Wednesday, July 1, 2009

MPs urge infrastructure tax change

Councils should forge ahead with US-style regeneration regimes, or face ‘many years’ of urban decline, MPs warn this week.
The All Party Urban Development Group (APUDG) claimed the recession would ‘severely damage regeneration projects for years to come’ unless ministers introduced new cash-raising models, such as tax increment financing (TIF) to fund major developments.
A report published by the group on 30 June also urged greater collaboration between the public and private sectors to kick-start programmes, and improved risk sharing.
TIF models have been used to successfully regenerate some US cities, such as Chicago, by allowing local authorities to borrow money for infrastructure and pay it back through increased future business rates revenues.
The group argued they could be used to regenerate facilities in long-term decline, such as London’s iconic Battersea Power Station.
Clive Betts MP, chair of the APUDG, said: ‘Piloting new funding models such as TIF could open up many doors to new financing that simply would not be available otherwise. And the pre-Budget report [this winter] is the place to do it.’

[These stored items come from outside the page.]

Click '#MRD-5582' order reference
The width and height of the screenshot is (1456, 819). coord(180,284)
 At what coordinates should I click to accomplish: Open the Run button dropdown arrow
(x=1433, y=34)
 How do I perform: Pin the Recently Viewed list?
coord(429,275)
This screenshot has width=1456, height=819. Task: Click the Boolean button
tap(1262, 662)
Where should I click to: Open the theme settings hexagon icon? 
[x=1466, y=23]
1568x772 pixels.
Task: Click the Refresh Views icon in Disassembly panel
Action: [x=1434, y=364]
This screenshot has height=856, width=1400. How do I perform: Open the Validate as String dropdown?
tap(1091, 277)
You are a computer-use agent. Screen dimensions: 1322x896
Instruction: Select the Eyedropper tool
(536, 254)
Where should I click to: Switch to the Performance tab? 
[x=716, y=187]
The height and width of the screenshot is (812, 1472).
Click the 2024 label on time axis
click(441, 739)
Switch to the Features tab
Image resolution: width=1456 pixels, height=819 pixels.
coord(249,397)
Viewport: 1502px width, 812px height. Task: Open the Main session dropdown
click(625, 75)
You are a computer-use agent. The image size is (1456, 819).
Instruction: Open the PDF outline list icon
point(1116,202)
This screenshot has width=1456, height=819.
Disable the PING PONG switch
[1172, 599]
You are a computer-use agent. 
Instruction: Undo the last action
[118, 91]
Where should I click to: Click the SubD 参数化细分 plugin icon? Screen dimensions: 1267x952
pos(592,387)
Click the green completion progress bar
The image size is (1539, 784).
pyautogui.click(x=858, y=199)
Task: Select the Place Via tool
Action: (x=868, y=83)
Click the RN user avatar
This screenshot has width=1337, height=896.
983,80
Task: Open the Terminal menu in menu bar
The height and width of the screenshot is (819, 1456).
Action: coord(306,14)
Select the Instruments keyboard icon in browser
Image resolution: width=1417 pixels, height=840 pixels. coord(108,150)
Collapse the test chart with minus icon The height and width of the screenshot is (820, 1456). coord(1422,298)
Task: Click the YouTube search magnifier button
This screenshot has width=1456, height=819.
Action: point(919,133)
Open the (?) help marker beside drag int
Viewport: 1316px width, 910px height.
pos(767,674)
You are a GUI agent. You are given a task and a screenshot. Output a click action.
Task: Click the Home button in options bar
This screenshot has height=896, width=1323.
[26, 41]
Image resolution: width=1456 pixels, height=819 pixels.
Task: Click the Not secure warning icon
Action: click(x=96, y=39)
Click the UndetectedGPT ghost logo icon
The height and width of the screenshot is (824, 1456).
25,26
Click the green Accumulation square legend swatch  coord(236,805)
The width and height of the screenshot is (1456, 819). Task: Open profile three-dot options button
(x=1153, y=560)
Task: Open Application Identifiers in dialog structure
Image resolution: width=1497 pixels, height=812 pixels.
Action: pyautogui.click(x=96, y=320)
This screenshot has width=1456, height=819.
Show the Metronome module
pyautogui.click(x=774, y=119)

Chancellor Alistair Darling would be forced to modify, or give up Treasury control over nationally-pooled business rates under any reforms. Local government officials are keen, however, and the CLG this week closed a consultation on possible TIF pilot areas.
A CLG spokeswoman said: ‘We have asked councils to come forward with brief outlines of projects that could benefit their area… and we will report in the autumn pre-Budget report.’
Councils which have backed the introduction of TIF include Manchester, Birmingham, Edinburgh, Newcastle and Liverpool.
But some experts have warned the UK must police TIF regimes more effectively than in the US, where some local schemes have been hit by too much local competition for scarce resources and a lack of clarity about future business revenues.